À la lecture de ces textes, nous ne pouvons qu’être touchés par l’ampleur des questions que soulevaient ces hommes confrontés au réel de la vie politique qui faisait, et qui fait toujours que ce qui vient faire monde pour nous un jour, peut être défait le lendemain sans possibilité de retour en arrière, laissant des populations entières au rebut, c’est-à-dire sans cette possibilité d’être reconnu comme homme.

Alors ils se sont mis à croire que cette autorité placée dans l’Autre pourrait advenir comme royaume, c’est-à-dire un Un, un grand Un qui viendrait nous soigner de nos divisions et donc de nos différences de classe sociale, de naissance, de langue, de territoire, et c’est une idée qui nous porte, depuis le temps de cette invention, à penser que si chacun fait le bon sacrifice au bon endroit un jour ce royaume d’harmonie adviendra.

J’ai lu très récemment un petit essai qui proposait son diagnostic très laïc et très bien informé sur les maux qui gâchent quotidiennement notre vie sociale, que je trouvais de bonne facture. Mais à la fin je n’ai pas été surpris de découvrir que sa proposition de remède n’était rien de moins que la proposition d’une constitution universelle d’un futur État mondial. Cet homme relève d’une tradition religieuse fondée sur le postulat que le texte fondateur est un texte incréé, c’est-à-dire qu’il n’a jamais appartenu qu’à Kronos, au temps éternel sans que jamais aucun cas kairos humain ne soit intervenu. Ce qui est au fond le pire, en termes de totalitarisme, que l’on puisse faire à partir de la proposition du livre de Daniel.

En notre époque déconstructioniste, nous trouvons une myriade de relectures hâtives de notre passé et de ses Kairos successifs dont le degré de fantaisie peut se mesurer à l’ampleur des anachronismes qui sont faits dans la lecture de telle ou telle période de notre histoire. Les anachronismes évacuent toujours le fait que ces inventions dont certaines peuvent paraître naïves, et d’autres féroces, ont toujours été faites dans la confrontation à un réel, c’est-à-dire à ce qui pouvait échapper aux possibilités de symbolisation des hommes à tel ou tel moment.
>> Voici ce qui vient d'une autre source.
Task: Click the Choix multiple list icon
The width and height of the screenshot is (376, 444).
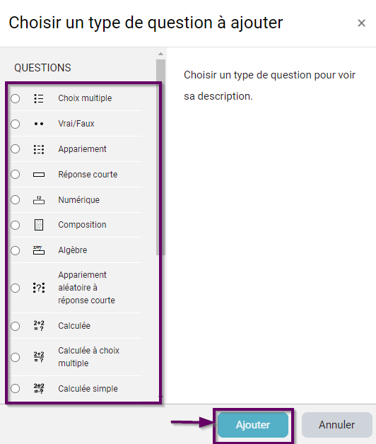Action: [39, 98]
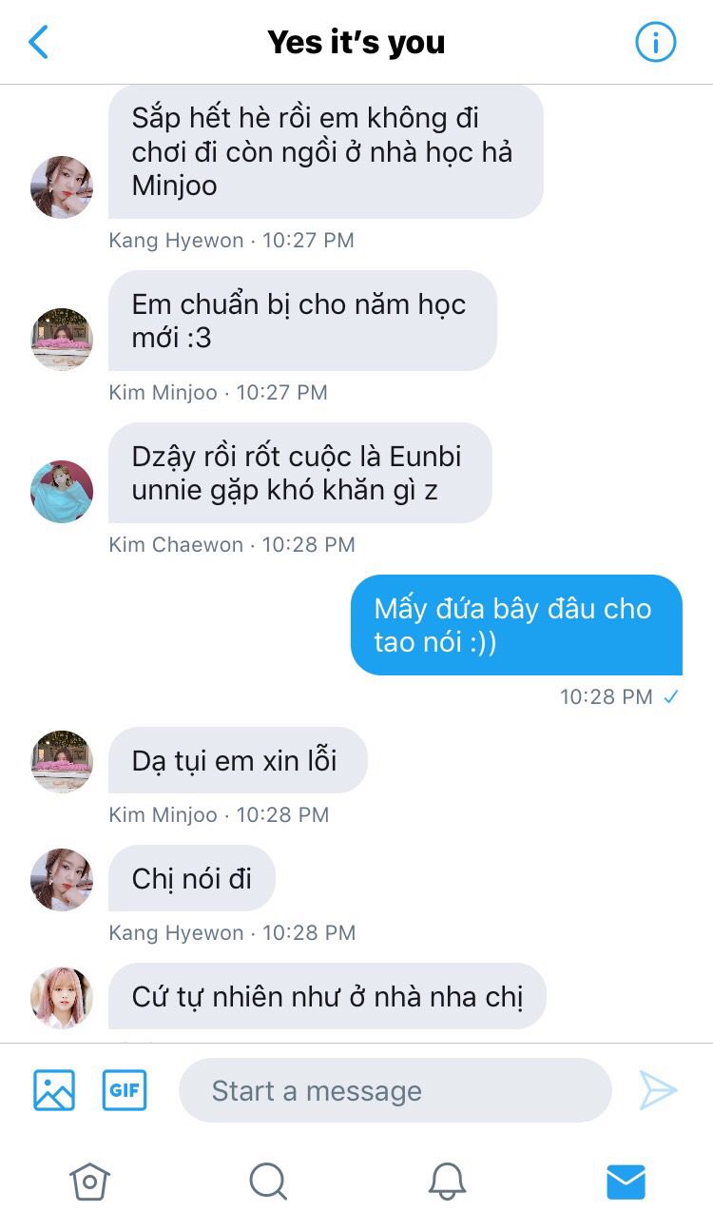The height and width of the screenshot is (1231, 713).
Task: Open the Notifications bell tab
Action: [x=447, y=1182]
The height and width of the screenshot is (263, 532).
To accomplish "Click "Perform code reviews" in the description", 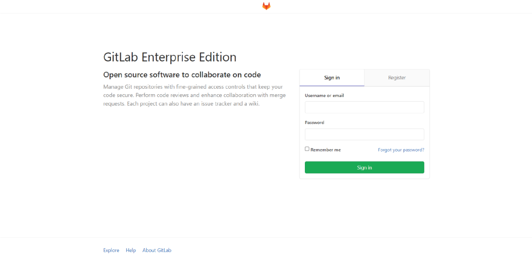I will click(x=164, y=95).
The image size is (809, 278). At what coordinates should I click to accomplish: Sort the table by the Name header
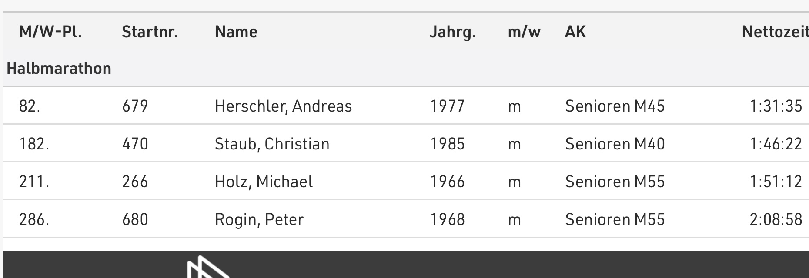[236, 32]
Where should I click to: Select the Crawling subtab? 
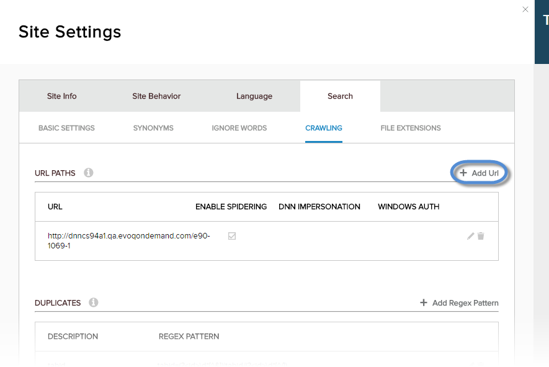tap(323, 128)
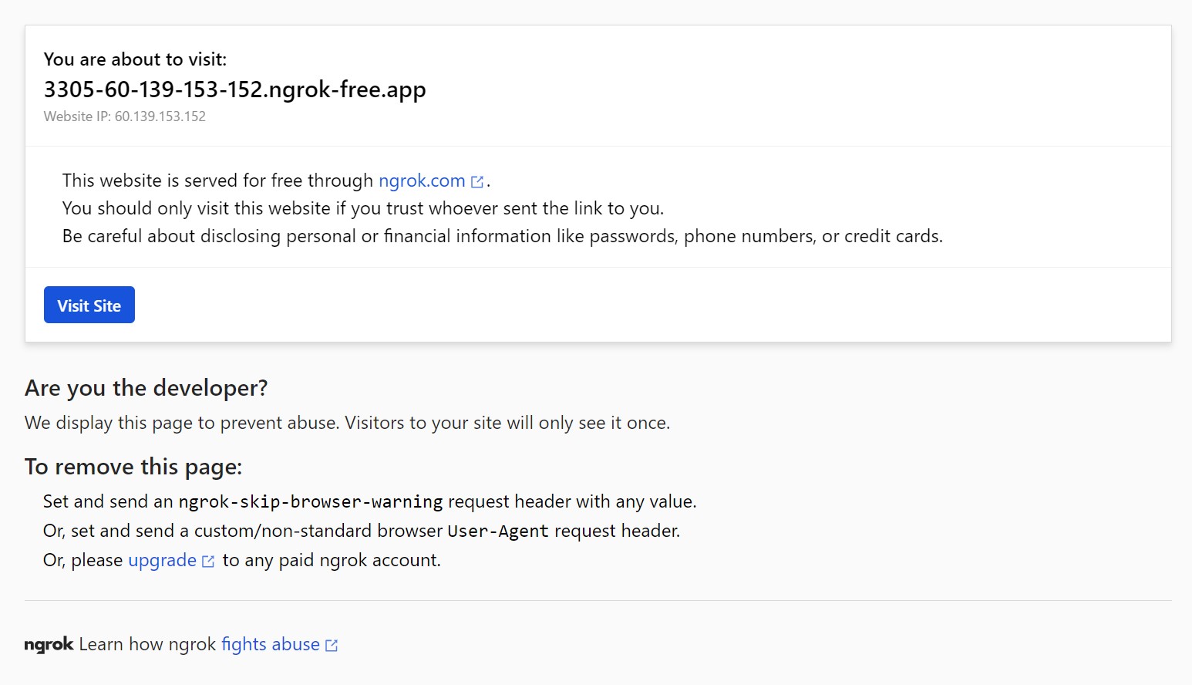Click the external-link icon beside ngrok.com

477,182
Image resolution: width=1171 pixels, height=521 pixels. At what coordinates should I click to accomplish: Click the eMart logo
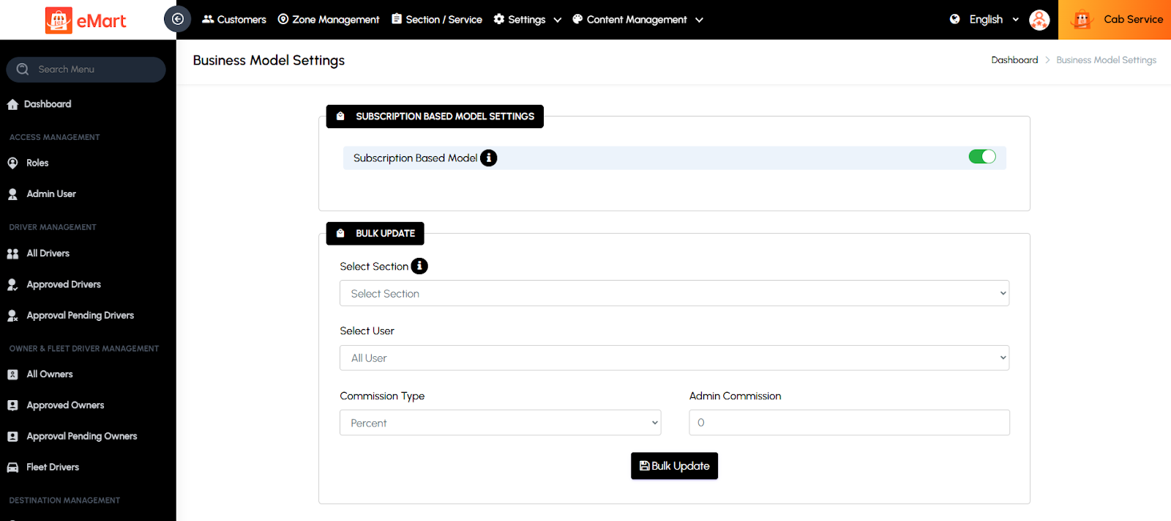point(86,21)
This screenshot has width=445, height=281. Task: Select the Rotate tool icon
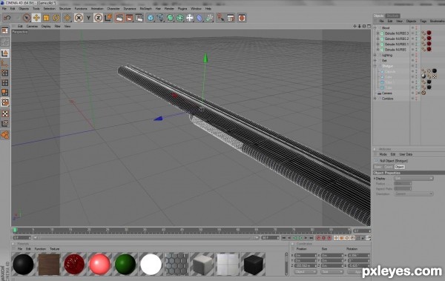pyautogui.click(x=56, y=18)
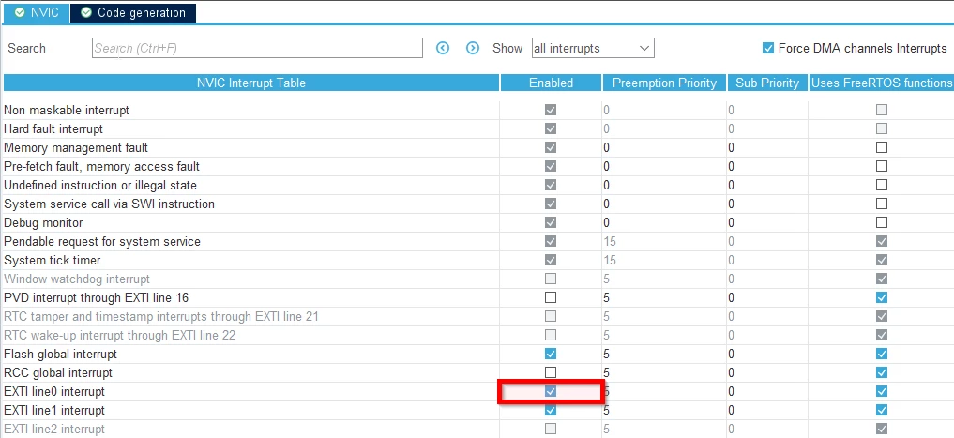Toggle FreeRTOS functions for Memory management fault
The height and width of the screenshot is (438, 954).
click(882, 147)
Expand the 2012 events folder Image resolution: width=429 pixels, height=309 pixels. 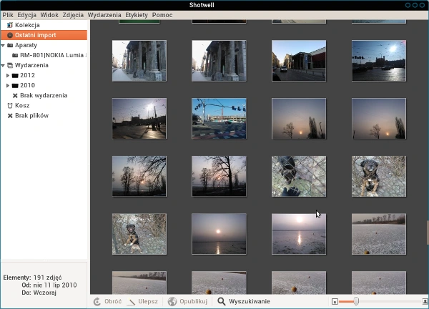[8, 76]
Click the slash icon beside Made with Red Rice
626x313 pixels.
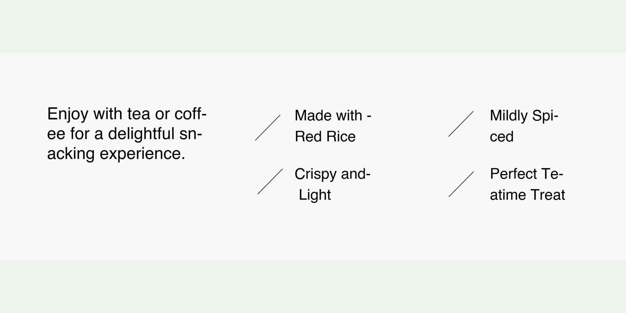point(268,128)
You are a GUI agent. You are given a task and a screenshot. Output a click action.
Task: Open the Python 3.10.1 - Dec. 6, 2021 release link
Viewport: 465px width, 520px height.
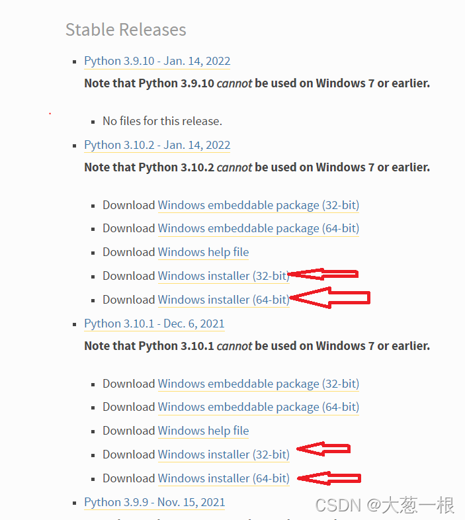(154, 324)
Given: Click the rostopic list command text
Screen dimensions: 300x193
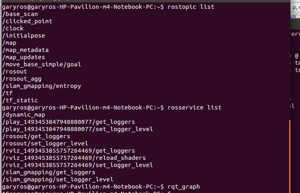Looking at the screenshot, I should [191, 7].
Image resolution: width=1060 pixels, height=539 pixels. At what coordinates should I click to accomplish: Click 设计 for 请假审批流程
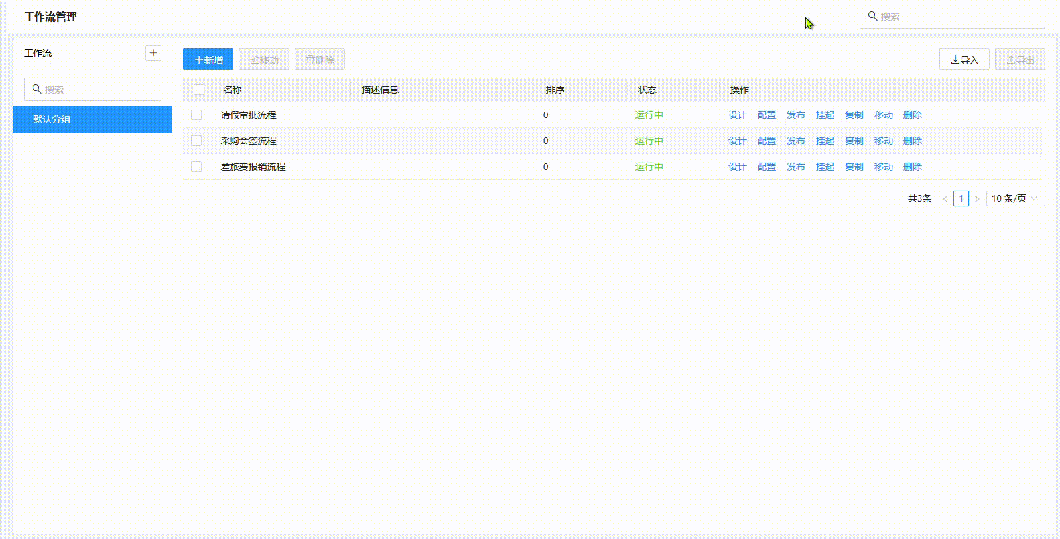click(737, 115)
Pour terminer brièvement pour ce soir, et ramener mon propos vers la psychanalyse, je rappellerai que quel que soit le système symbolique dans lequel nous sommes plongés dès avant notre naissance et même notre conception, celui-ci ne nous permettra pas de répondre à certaines situations dans notre confrontation au réel, et que la meilleure façon de pouvoir dépasser ces situations est de s’engager dans une action et d’en sortir des connaissances.

Ce n’est pas en s’appuyant sur un symptôme collectif que l’on va inventer quoi que ce soit. Un symptôme collectif est incurable. Si vous voulez soigner vos passions œdipiennes dans l’action politique, cela ne fera qu’exacerber celles-ci sans faire autre chose que la mauvaise politique. Par exemple si l’homme dont je vous ai parlé tout à l’heure avec son vœu de mort sur son père se mettait à faire de la politique, il se mettrait bien sûr à prêcher la réconciliation entre les hommes, mais son vœu de mort ne manquerait pas de ressortir, à son insu, dans son action politique.

La précipitation que prône Lacan vers le moment de conclure est une invitation à aller au bout de toutes les hypothèses fausses que chacun a pu émettre au cours de sa vie et qui viennent, au gré des rencontres perturber son jugement, et l’empêcher de saisir le moment de conclure, son Kairos.